Everything went well up to lap 40. Nasr set course for ninth place. Then he heard the command on the radio again: 'Take care of the brakes. If you continue to drive like this, you won't reach the finish line.' The driver noticed it too. The pedal got longer and longer.

The brake ventilation has to run cleanly

The Brazilian was defenseless against the attacks of Sergio Perez and Daniel Ricciardo. Not only because his hunters were on supersoft tires in the final. Nasr had to slow down and didn't come under 1.13 minutes. Team mate Marcus Ericsson, on the other hand, set 1.12 times in a row.

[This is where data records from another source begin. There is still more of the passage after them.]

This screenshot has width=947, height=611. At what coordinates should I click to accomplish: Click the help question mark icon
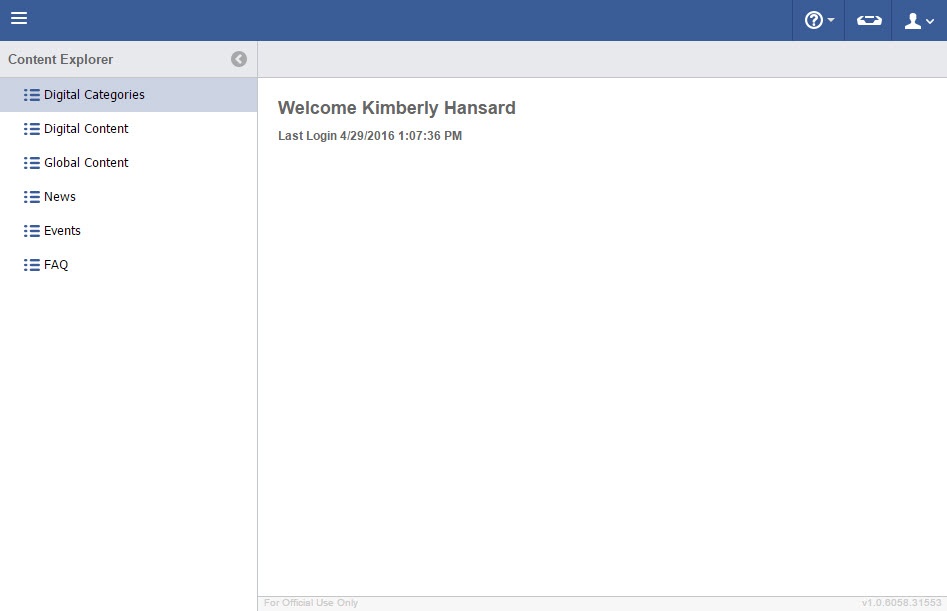[813, 20]
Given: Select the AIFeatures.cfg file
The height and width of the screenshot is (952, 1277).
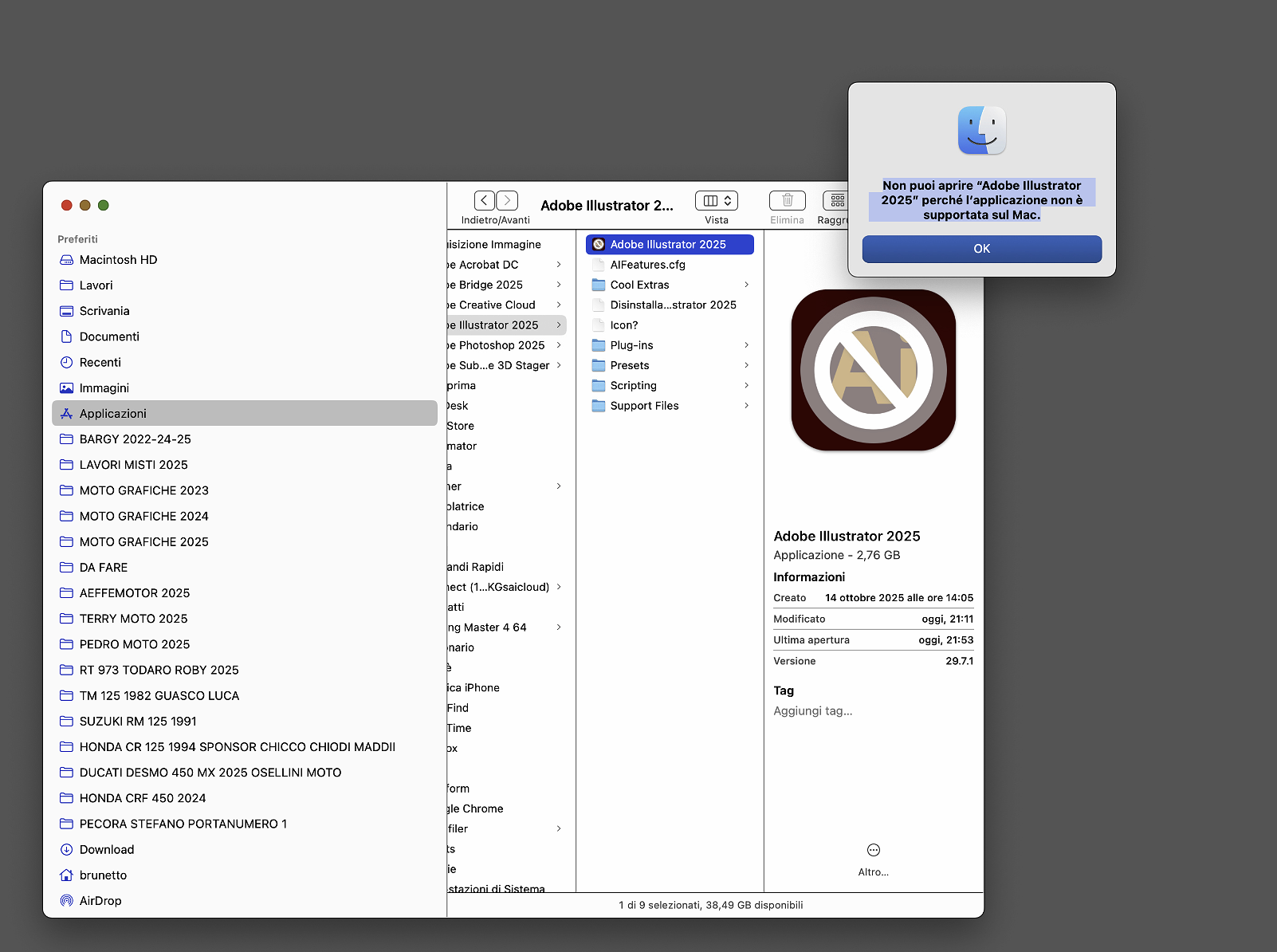Looking at the screenshot, I should [x=647, y=265].
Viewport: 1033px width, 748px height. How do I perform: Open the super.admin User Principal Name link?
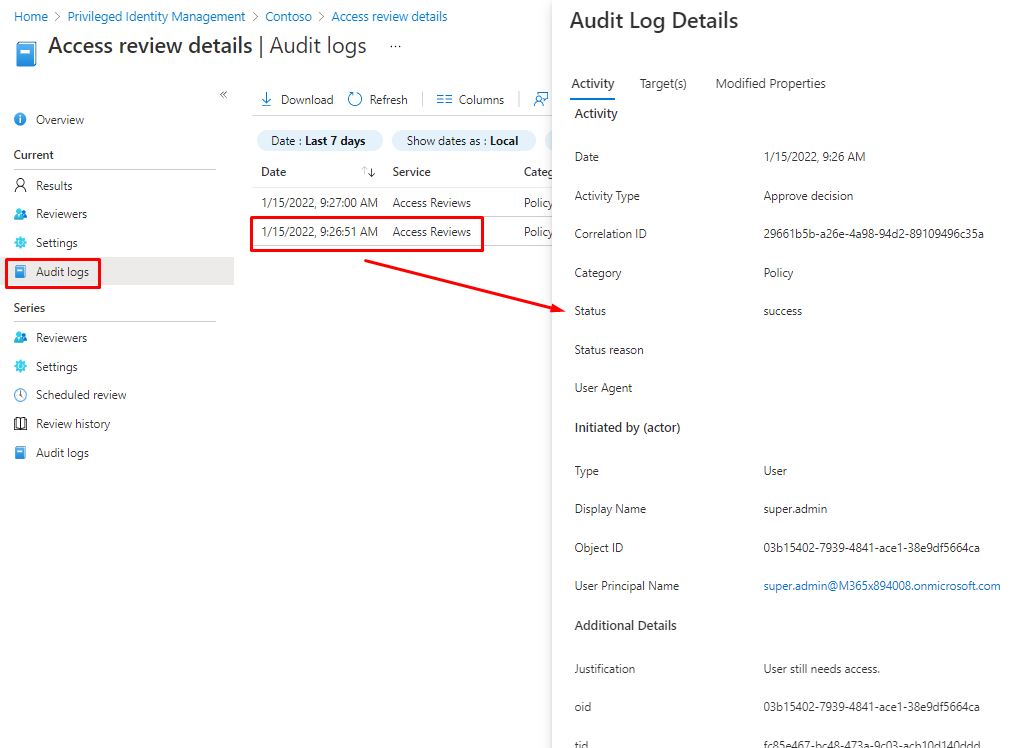[881, 586]
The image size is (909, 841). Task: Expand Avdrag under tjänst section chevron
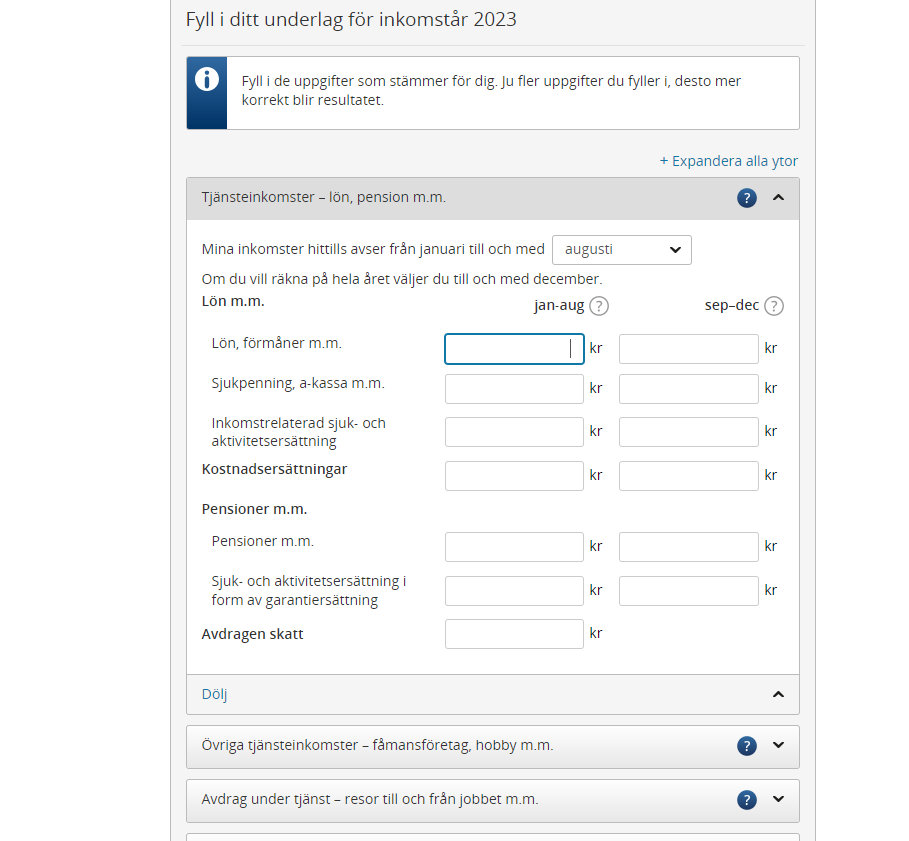click(779, 800)
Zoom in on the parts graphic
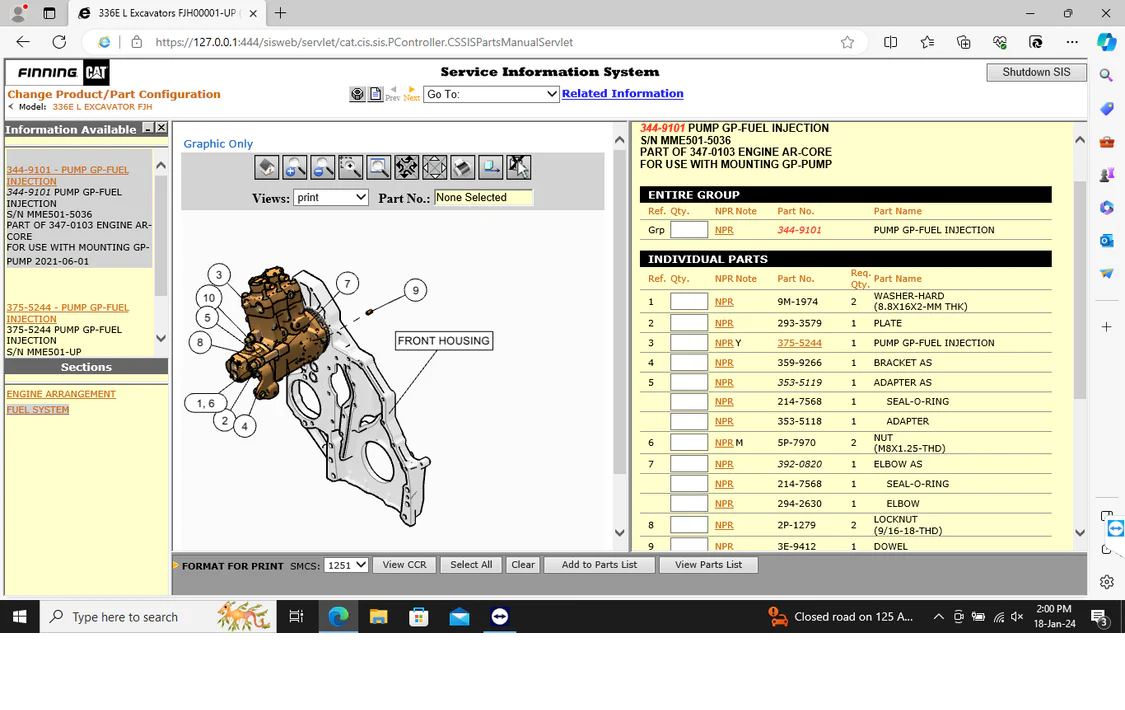This screenshot has width=1125, height=710. 294,167
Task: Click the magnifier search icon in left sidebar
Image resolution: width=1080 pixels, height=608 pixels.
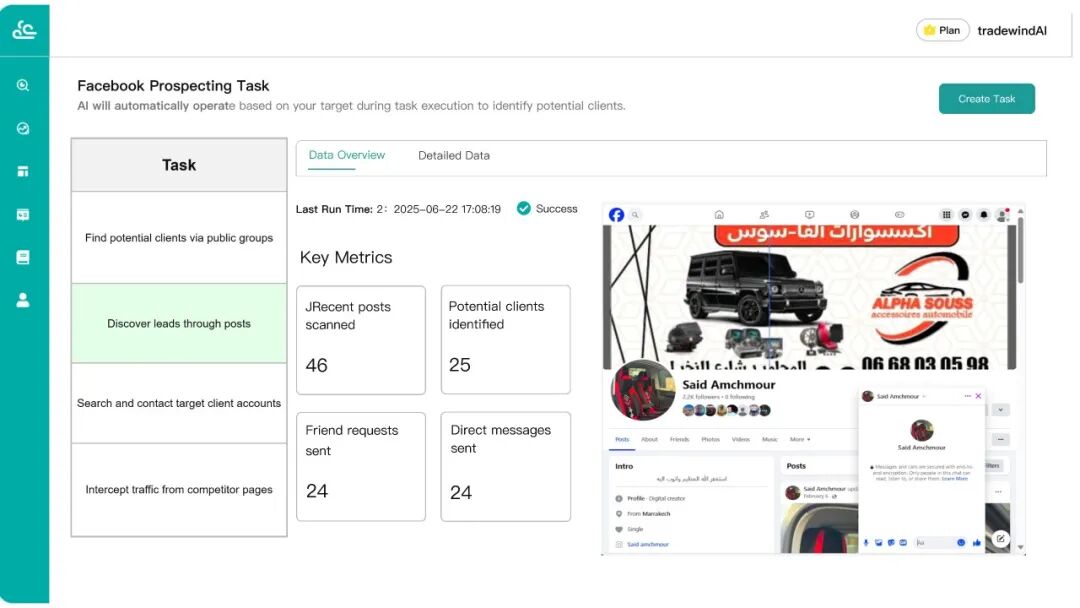Action: tap(23, 86)

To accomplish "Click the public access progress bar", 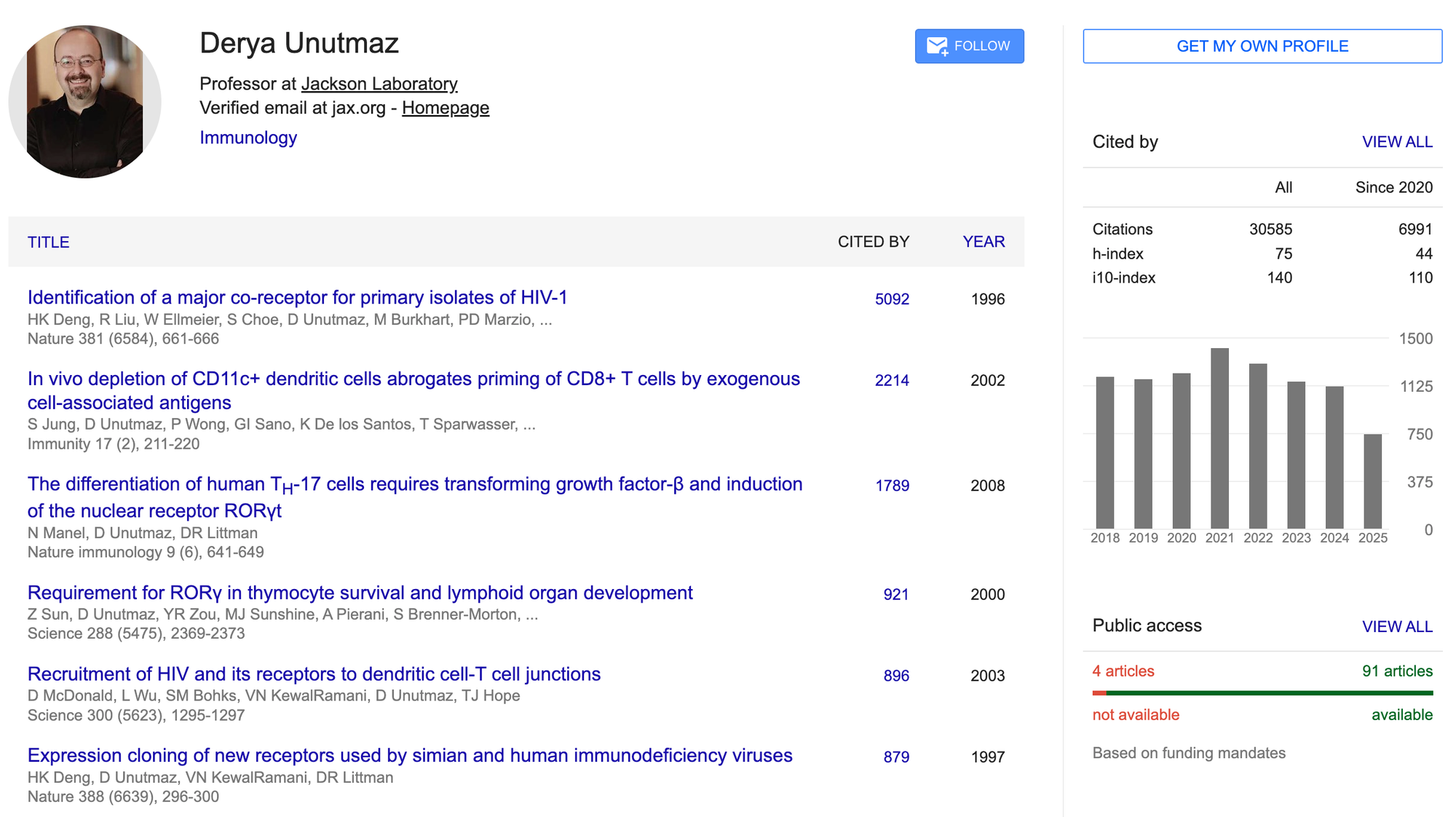I will pyautogui.click(x=1262, y=692).
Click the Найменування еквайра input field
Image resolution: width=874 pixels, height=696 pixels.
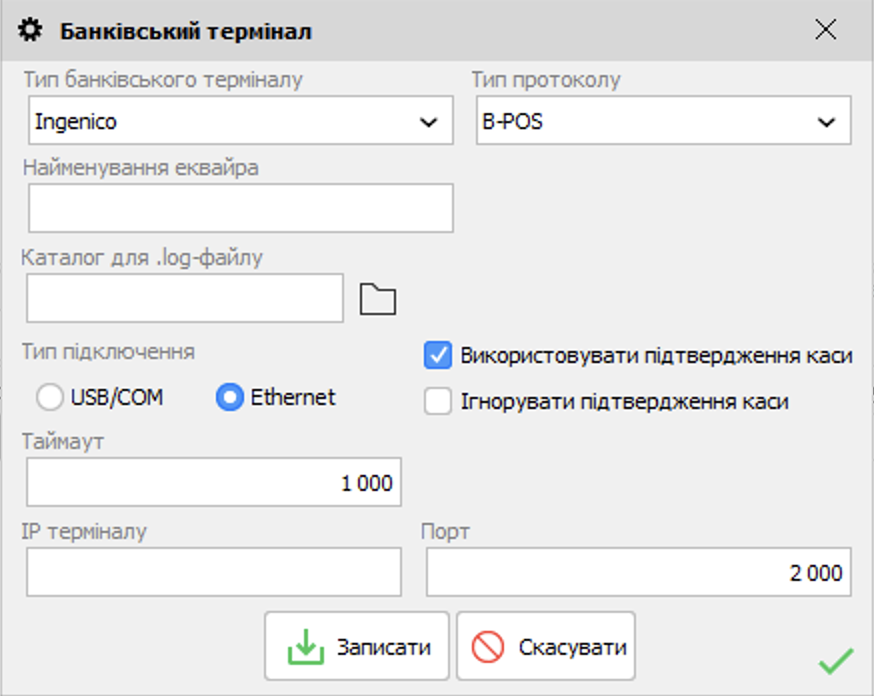[240, 207]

'To keep Ricciardo, Felipe would have had to go full throttle', regretted team manager Beat Zehnder. When the driver has to take care of his brakes, a vicious circle begins. Then not as much heat is radiated onto the front tires. The temperature in the carcass drops and the tires start to pebble.

The problem with the brakes is not that easy for Sauber to solve. The Swiss have been using Carbon Industries (CI) discs at the front for three races. They tolerate higher temperatures. With the Brembo discs you would be at the limit on courses like Monte Carlo, Montreal and Spielberg. Even if the drivers prefer the Italian material in terms of feeling. 'You can control the braking force better,' says Nasr.

The track will help in the next race at Silverstone. There is little braking there. But a solution is needed for Budapest, Spa, Monza and Singapore. And it's not easy. It is not enough just to make the ventilation shafts larger. The internal flow must also be right. The windshield cooling, the aerodynamics and the heat radiation on the rims because of.

ECU and engine face twicedead

Marcus Ericsson also had the speed to get into the points. But for the Swede the race was actually over after two laps. First he produced a jump start. The Sauber with the number 9 rolled up half a second too early. It wouldn't even have needed the detectors in the start box. The early start earned Ericsson a drive-through penalty, which he served on lap 12.

On the second lap, he also drove over wreckage that damaged the front wing and the underbody. The necessary repair stop on the second lap cost an extra 8 seconds. The Swede rolled out twice later in the race. The ECU turned out to be dead. No more display on the steering wheel, engine switched off.

Ericsson managed to restart the engine both times. In the hybrid age, this is possible without an external starter. The battery is constantly charged via the generator and it has so much voltage that you can start Formula 1 engines like a car from the cockpit. Now it is Ferrari's duty. The error was clearly in the control unit.